• _Data entries_:
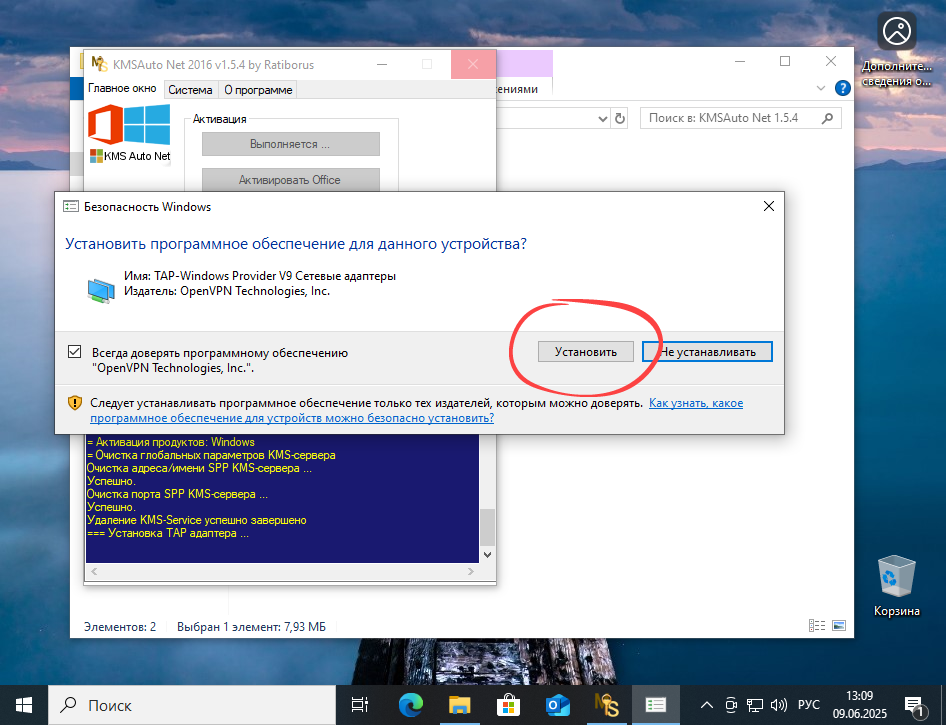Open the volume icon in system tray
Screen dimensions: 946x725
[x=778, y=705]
...
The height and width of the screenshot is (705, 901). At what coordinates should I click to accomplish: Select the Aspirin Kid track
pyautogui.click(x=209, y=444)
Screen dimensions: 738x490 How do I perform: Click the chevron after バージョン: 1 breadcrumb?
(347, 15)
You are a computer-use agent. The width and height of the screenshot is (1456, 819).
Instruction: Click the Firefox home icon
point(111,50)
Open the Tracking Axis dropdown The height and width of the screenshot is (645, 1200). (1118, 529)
--
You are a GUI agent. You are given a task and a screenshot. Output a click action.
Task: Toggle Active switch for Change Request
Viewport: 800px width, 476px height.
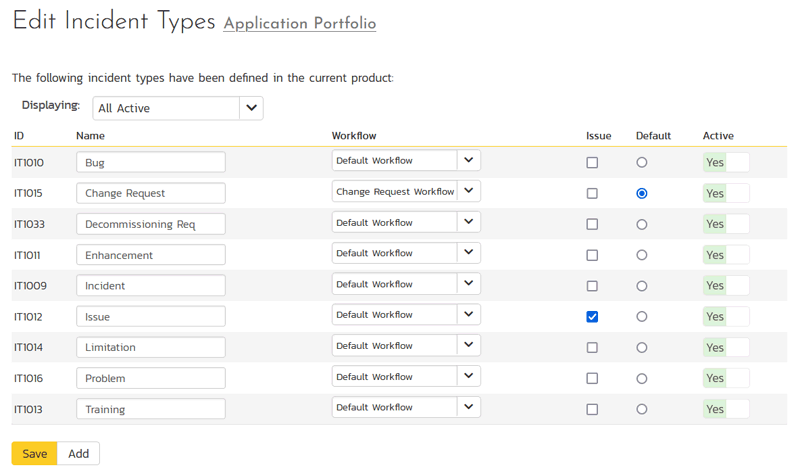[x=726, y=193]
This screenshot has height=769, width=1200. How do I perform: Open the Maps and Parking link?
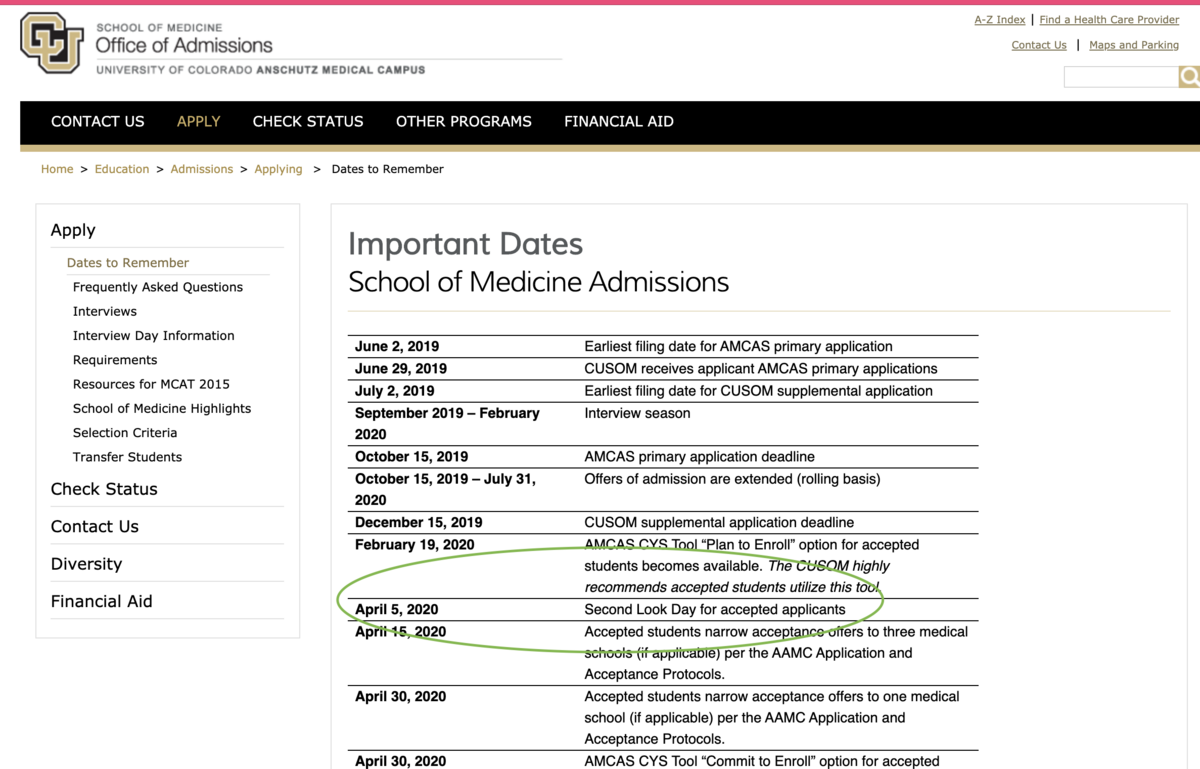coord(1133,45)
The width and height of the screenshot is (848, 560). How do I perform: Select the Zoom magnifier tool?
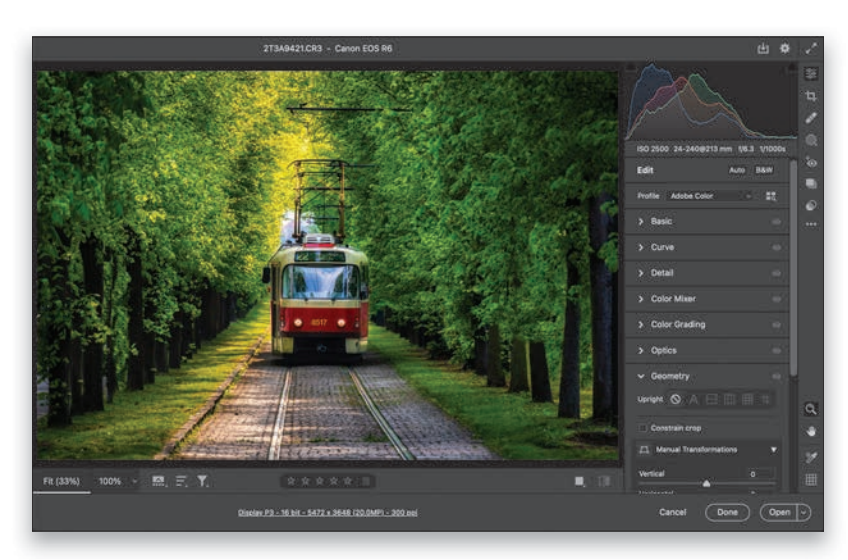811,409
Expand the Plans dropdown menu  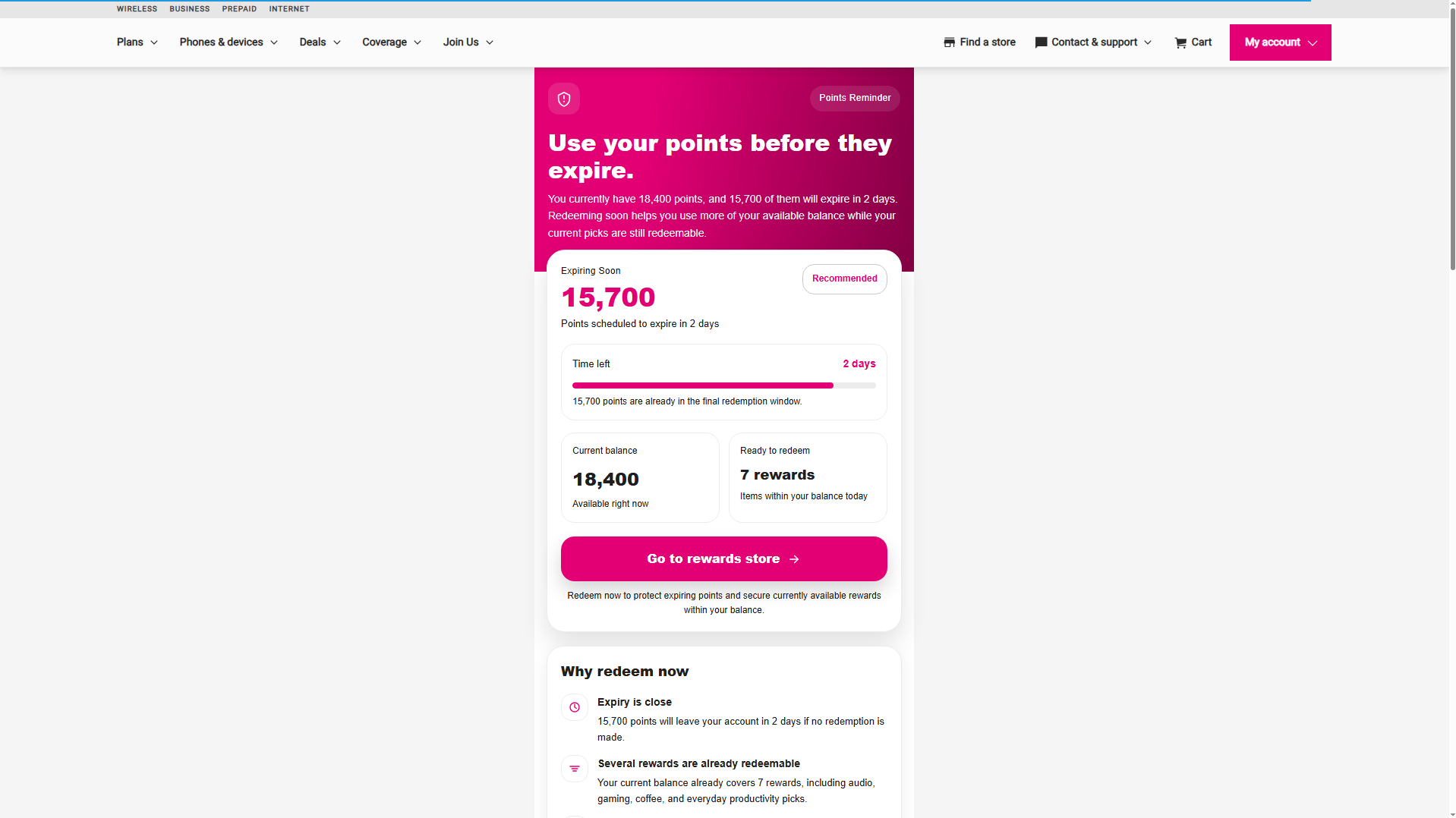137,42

• _Task details_: Put the part of the data that opens with the line containing "Open the volume icon in system tray" and closes with the line containing "[x=778, y=705]" into a JSON list of strings, one string per line, with blank lines left out. Leave any pictures out of the answer.

• _Reply_:
[
  "Open the volume icon in system tray",
  "Screen dimensions: 946x725",
  "[x=778, y=705]"
]